È il caso di queste ore: la presenza con il 23,94% di Vivendi in Tim-Telecom configura un vero controllo, o no? L’esercizio del potere speciale, che prima si chiamava «Golden share», ma quando lo stato aveva comunque un pezzetto di proprietà azionaria, è una misura difensiva dal peso relativo. Comunque, bene ha fatto (finalmente) il governo a istruire positivamente, attraverso un apposito comitato tecnico di palazzo Chigi riunitosi ancora ieri, una pratica almeno simbolicamente importante.

Anche perché l’intera vicenda rischiava di finire in malo modo. Non solo con la resa a un gruppo francese capitanato da Bolloré, grande amico di Sarkozy e non particolarmente vicino alla Francia di Macron, e per di più abile uomo di finanza piuttosto che di reti e contenuti. Ma con l’addio alla speranza di rivedere almeno in parte la linea fallimentare della peggiore privatizzazione italiana. Insomma, se il ricorso al «Golden power» è l’inizio di un ripensamento e non una mera ripicca dopo lo stop a Fincantieri, ben venga.

Naturalmente, la vicenda, posto che il presidente del consiglio e l’esecutivo scelgano infine di imboccare la strada auspicata, è complessa e tortuosa. È da dimostrare, infatti, dove sta esattamente il «grave pregiudizio» evocato dalla legge, peraltro in un quadro di liberalizzazione e nei confronti delle normative comunitarie. Si possono presumere passaggi su passaggi, in uno slalom tra l’una e l’altra autorità. Tuttavia, il caso non è già risolto nei fatti come la memoria prodotta dal presidente di Tim-Telecom Arnaud de Puyfontaine vorrebbe far intendere.

Sarà in salita l’impegno del pur prestigioso gruppo di avvocati messo al lavoro da Vivendi, in quanto la normativa sulle fattispecie di controllo e collegamento è, almeno formalmente, a maglie meno larghe del passato. Il citato de Puyfontaine, di casato nobiliare e forse avvezzo ai modi cerimoniosi del censo piuttosto che al clima da football americano del mercato italiano dei media, ha dichiarato nel consiglio di fine luglio che il suo gruppo dirige e coordina la società. Del resto, a Flavio Cattaneo è stato preferito Amos Genish, proprio su indicazione francese. E qui ci vorrebbe un principe del foro alla Charles Laughton di «Testimone d’accusa», il noto capolavoro di Billy Wilder.

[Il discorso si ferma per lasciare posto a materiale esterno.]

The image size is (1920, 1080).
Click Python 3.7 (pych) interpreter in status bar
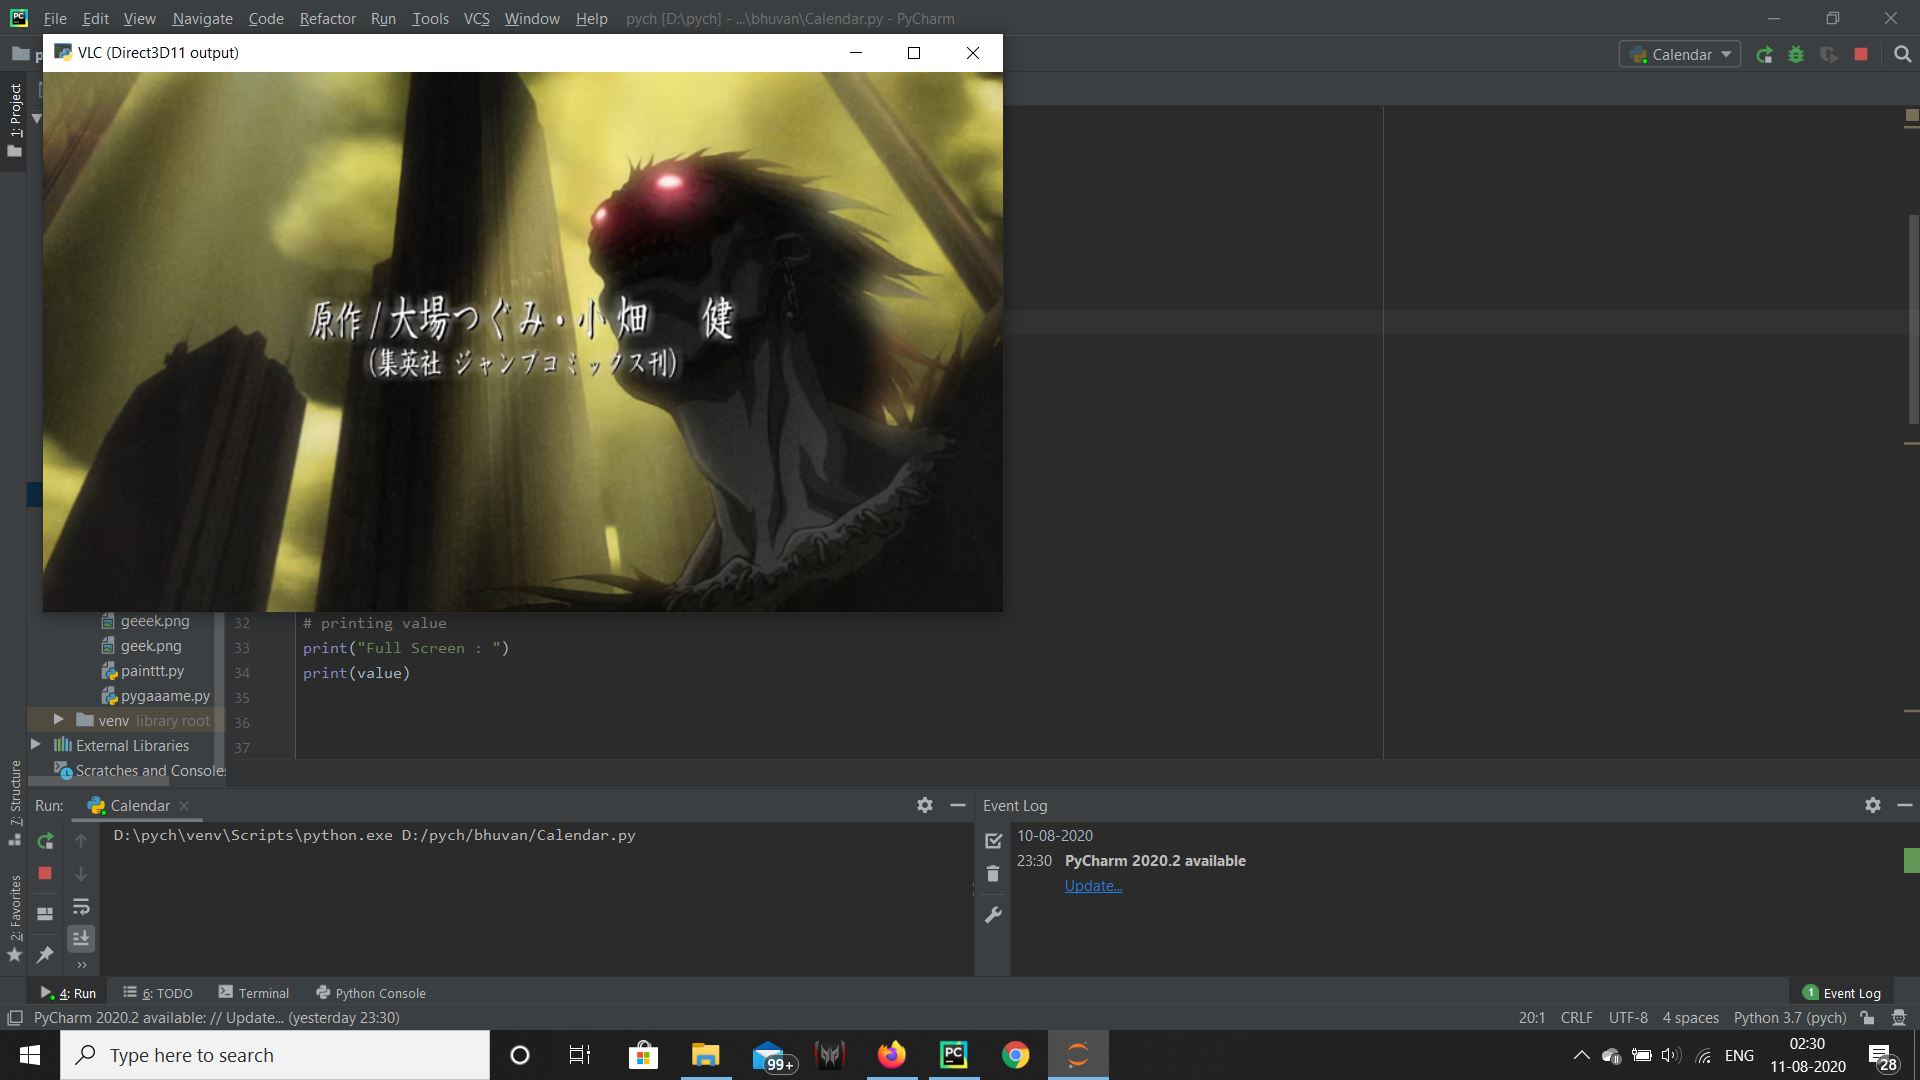[1789, 1018]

Staremo a vedere. Qualche domanda si affolla subito nella mente. Il «Golden power» riguarderà solo gli aspetti di sicurezza di Telecom Sparkle (collegamenti e infrastrutture), ovvero la rete nel suo complesso? Quale sarà la gradazione dell’intervento?

Infine, un cattivo pensiero. Il sottosegretario Giacomelli, in una recente intervista a La Stampa ha auspicato un intreccio tra Tim-Telecom e Mediaset. A parte l’inopportunità di tale dichiarazione da parte di chi dovrebbe essere «terzo», viene il dubbio che in qualche dove si stia ragionando sulla riacquisizione della rete da parte della sfera pubblica, pagandola lautamente ai francesi che aprirebbero magari le porte al gruppo di Berlusconi, con tanto di red carpet. Oltre tutto, in nome delle regole.

«Una carezza in un pugno», per dirla con Celentano.